Sobre esto que a todos sorprendió, papá nos contó que tía Juana, de jovencita, había conocido a un peón golondrina, con quien había compartido algunos trabajos rurales y que entre idas y venidas al poco tiempo se enamoraron. Felipe, que así se llamaba el peón, por esta relación se aquerenció en la estancia, pero al poco tiempo fue convocado a cumplir con el servicio militar. Esto fue como un baldazo de agua fría para Juana, que estaba perdidamente enamorada y el saber que no lo vería por un tiempo, la deprimía y angustiaba. Fue así que llegado el momento, Felipe viajó a Bahía Blanca, ya que por su número de documento le había tocado servir en la Marina y estaría por dos años bajo Bandera, en el destino que le asignaran. Ese destino fue un buque de guerra, de los que custodian las fronteras marítimas en alta mar. 

A los pocos días de que Felipe se marchara, Juana tiene que haber recibido la carta con la cajita verde, es de imaginar la alegría y felicidad que habrá sentido. Por un tiempo, la ilusión de la promesa de casamiento le  permitió sobrellevar  la ausencia de su prometido. Pero a medida que iban pasando los días, tía Juana se deprimía más y más. Papá cuenta que por ese tiempo no se la veía activa ni contenta como de costumbre sin embargo cumplía con sus tareas en la estancia y a él y a los otros hermanitos los atendía como siempre.

Así pasó casi un año, hasta que una triste noticia terminó por deprimirla del todo. En la estancia que era el domicilio que había fijado Felipe, recibieron la notificación de que el soldado Felipe Teodoro Guzmán, en una de las tantas maniobras de adiestramiento había caído al mar y que a pesar de las infructuosas tareas de rescate no habían podido dar con su cuerpo por lo que concluyeron que se habría ahogado dándolo por desaparecido.

Pobre Juana debe haber sido un golpe terrible y muy duro para ella; sigue contando papá que después esto, en la estancia, en varias oportunidades la habían visto deambular por el casco como buscando a su amado, también que todas las noches él la veía leer una y otra vez esa carta hasta que se dormía abrazada a la cajita verde.

Siempre albergó la esperanza de que Felipe no se hubiera ahogado, que en cualquier momento aparecería por la estancia a cumplir su promesa de casamiento y que en el sulky blanco irían a la Iglesia  para desposarse.
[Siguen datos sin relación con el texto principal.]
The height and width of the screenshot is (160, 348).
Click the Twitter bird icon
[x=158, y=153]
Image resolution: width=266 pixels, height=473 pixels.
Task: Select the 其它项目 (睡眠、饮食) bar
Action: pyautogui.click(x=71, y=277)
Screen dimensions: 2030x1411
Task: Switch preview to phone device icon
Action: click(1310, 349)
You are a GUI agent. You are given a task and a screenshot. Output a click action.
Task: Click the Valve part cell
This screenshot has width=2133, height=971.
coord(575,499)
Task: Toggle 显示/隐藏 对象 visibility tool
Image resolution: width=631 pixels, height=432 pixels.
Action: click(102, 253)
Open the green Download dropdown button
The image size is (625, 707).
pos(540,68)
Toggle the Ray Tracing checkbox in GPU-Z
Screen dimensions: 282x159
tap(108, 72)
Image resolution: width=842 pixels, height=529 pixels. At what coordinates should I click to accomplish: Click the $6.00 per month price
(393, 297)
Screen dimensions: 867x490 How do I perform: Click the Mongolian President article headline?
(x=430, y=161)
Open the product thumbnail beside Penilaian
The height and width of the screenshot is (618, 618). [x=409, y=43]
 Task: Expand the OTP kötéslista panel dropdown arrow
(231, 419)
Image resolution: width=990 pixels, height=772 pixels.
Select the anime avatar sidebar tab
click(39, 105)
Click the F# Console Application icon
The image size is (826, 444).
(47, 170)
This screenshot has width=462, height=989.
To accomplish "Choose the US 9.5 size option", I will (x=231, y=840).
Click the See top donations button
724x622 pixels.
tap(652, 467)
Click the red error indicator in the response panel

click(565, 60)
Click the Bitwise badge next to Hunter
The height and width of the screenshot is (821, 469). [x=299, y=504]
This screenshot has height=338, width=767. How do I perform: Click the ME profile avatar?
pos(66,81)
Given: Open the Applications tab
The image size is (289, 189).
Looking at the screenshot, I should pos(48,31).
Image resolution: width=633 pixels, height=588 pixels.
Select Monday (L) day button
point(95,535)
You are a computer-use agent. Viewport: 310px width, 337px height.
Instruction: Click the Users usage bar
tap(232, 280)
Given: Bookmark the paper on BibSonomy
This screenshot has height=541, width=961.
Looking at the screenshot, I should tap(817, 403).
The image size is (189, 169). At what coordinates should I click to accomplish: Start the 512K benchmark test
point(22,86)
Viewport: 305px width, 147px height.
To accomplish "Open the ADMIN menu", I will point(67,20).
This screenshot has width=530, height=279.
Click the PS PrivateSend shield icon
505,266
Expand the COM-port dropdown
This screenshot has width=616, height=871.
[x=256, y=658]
Este relato fue terrible y muy triste para mí. Entendí ahí el porqué de su fresca ilusión,  de su cambio de semblante, de la dulce sonrisa y del brillo de sus ojos, cuando se refería a la cajita verde y también del porqué de aquel pedido de “no abran esa caja”. Ella siempre estuvo esperando a su amado. Él seguía vivo en su corazón y esperó toda su vida volver a verlo.

Un secreto bien guardado en esa cajita, secreto  que nos conmovió a todos y más aún cuando entre su ropa, mamá encontró en el fondo de un ropero, colgado de una percha y bien cubierto con nailon, una bombacha de paisana y una blusa ambas de color blanco, un pañuelo de seda blancos y un par de  alpargatas  también blancas, mientras que en un rincón  del galpón, cubierto por unas arpilleras, un sulky pintado de blanco esperaba para llevar a los novios al altar.